Healthcare Education

Fort Worth Medical School Receives Transformational $25 Million Gift

The Anne W. Marion Endowment will support operations of the school in perpetuity.

Anne Marion
Philanthropist and patron of the arts Anne Marion died Tuesday, February 11, 2020 at age 81. Mrs. Marion was an honorary trustee of Texas Christian University and has contributed to numerous projects including the new TCU and UNTHSC Medical School. Photograph by Robert Woo for the Georgia O’Keeffe Museum (founded by Anne Marion), 2005.

The late Anne Marion and the Burnett Foundation have made a $25 million gift to the TCU and UNTHSC School of Medicine. The donation will establish the Anne W. Marion Endowment that supports the operations of the school in perpetuity. 

Before she died earlier this year, Anne Marion said, “I am inspired by the vision of the School of Medicine to transform medical education. This school is bringing considerable advances and innovations that are reshaping curriculum and preparing its graduates to better serve the community.”

Marion was an heiress, horse breeder, art collector, and chairman of Burnett Oil Company. She also founded the Georgia O’Keefe museum in Santa Fe, New Mexico. The Burnett Foundation focuses on giving to the arts and humanities, education, community affairs, and health. 

“I am beyond thrilled and grateful for this incredibly generous gift,” said Stuart D. Flynn, M.D., dean of the School of Medicine via release. “This historic gift will help us empower current and new generations of talented and diverse students and faculty to address the complex health care issues challenging our world. The foundation’s generosity supports our efforts to create physicians who are highly skilled and knowledgeable yet compassionate caregivers.”

The school is taking a unique medical education approach, focusing on empathy and working to prepare students for the looming primary care physician. The school incorporates practical learning into the academic rigor, plugging students into clinical experiences early in their schooling and emphasizing communication skills throughout the four years. 

“This new medical school is training future physicians who will not only care for patients but will provide care, empathetic communication with patients, and the critical thinking skills to lead in an industry that is always evolving and innovating,” TCU Chancellor Victor J. Boschini, Jr. said via release. 

UNTHSC President Michael R. Williams also looks forward to the growth of the school. “At a time when innovation in medical education is not only needed, but also demanded, this gift will ensure that the M.D. School continues to grow its innovative curriculum,” he said via release.

RAW DATA:
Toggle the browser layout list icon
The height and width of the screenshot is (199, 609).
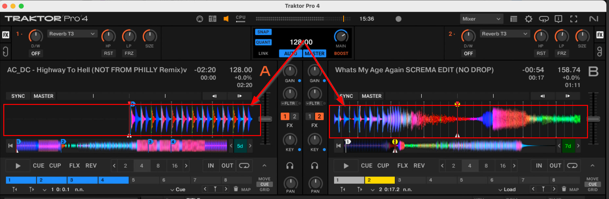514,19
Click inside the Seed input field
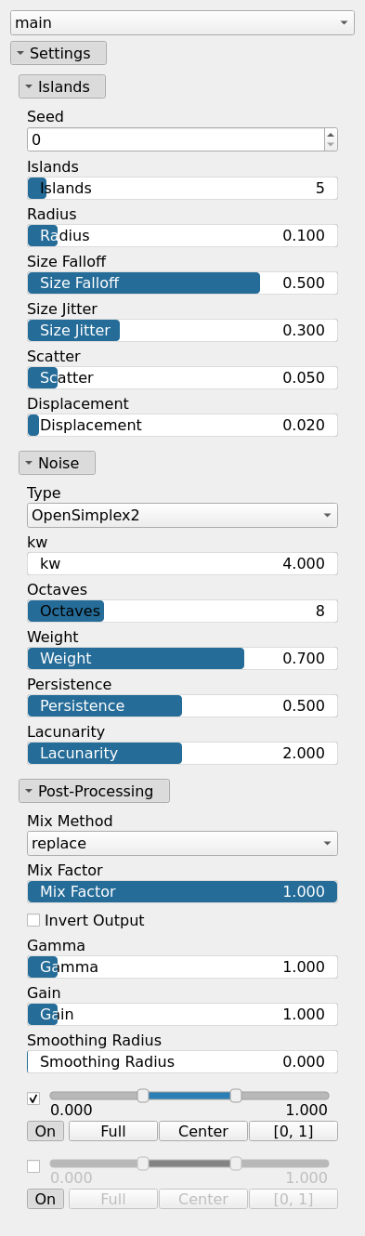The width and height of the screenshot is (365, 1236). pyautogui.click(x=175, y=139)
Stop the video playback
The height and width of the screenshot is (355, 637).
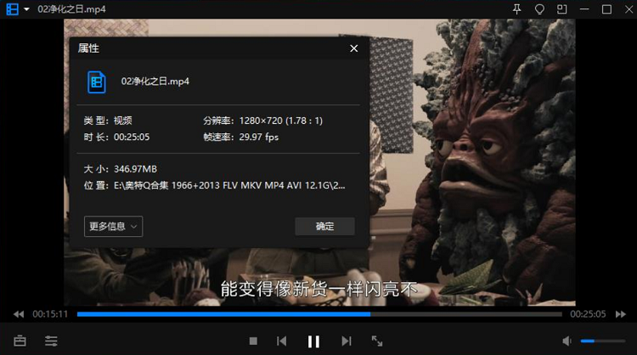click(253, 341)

--

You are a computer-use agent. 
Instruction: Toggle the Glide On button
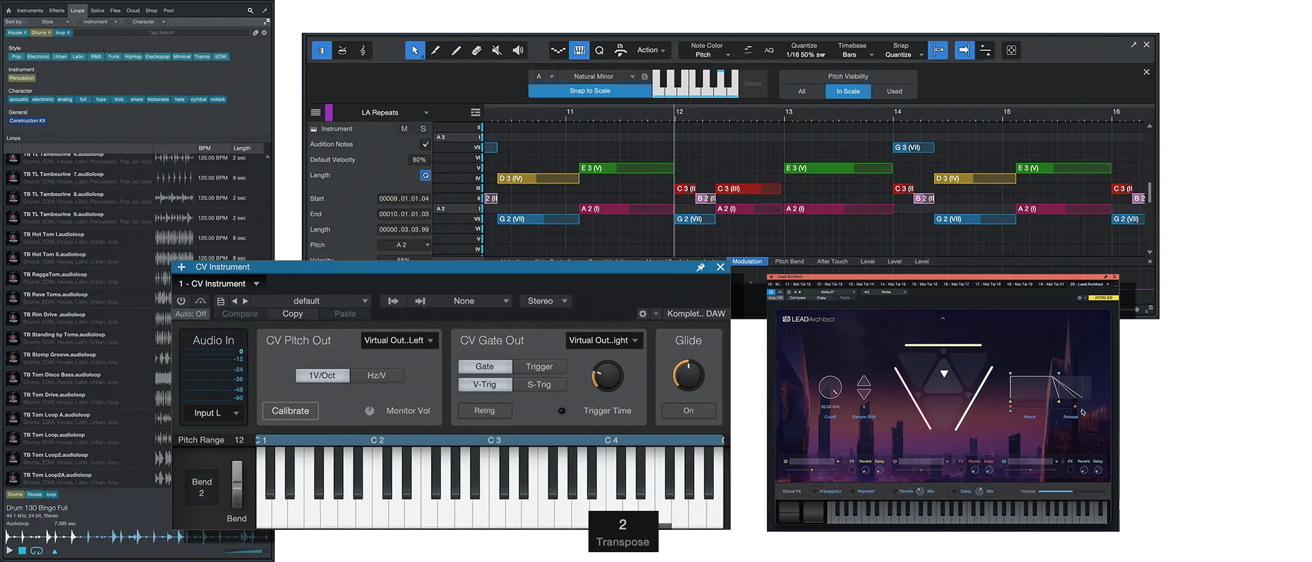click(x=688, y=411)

==

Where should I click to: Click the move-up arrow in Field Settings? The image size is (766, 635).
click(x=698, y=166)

USING THE INFORMATION:
[a] Using the article on the $25 million gift, decide whether each statement agrees with it: (i) the Anne W. Marion Endowment will support the school's operations in perpetuity; (ii) Anne Marion was chairman of Burnett Oil Company; (iii) Michael R. Williams is dean of the School of Medicine. For each, answer yes or no and quote the words of the article that decide it.
[b] Print the portion of the article on the $25 million gift starting at "Healthcare Education" and ending at "the operations of the school in perpetuity.".

ANSWERS TO THE EXERCISE:
[a]
(i) Yes: "The donation will establish the Anne W. Marion Endowment that supports the operations of the school in perpetuity."
(ii) Yes: "Marion was an heiress, horse breeder, art collector, and chairman of Burnett Oil Company."
(iii) No: "said Stuart D. Flynn, M.D., dean of the School of Medicine via release" and "UNTHSC President Michael R. Williams also looks forward to the growth of the school."

[b]
Healthcare Education

Fort Worth Medical School Receives Transformational $25 Million Gift

The Anne W. Marion Endowment will support operations of the school in perpetuity.

Anne Marion
Philanthropist and patron of the arts Anne Marion died Tuesday, February 11, 2020 at age 81. Mrs. Marion was an honorary trustee of Texas Christian University and has contributed to numerous projects including the new TCU and UNTHSC Medical School. Photograph by Robert Woo for the Georgia O’Keeffe Museum (founded by Anne Marion), 2005.

The late Anne Marion and the Burnett Foundation have made a $25 million gift to the TCU and UNTHSC School of Medicine. The donation will establish the Anne W. Marion Endowment that supports the operations of the school in perpetuity.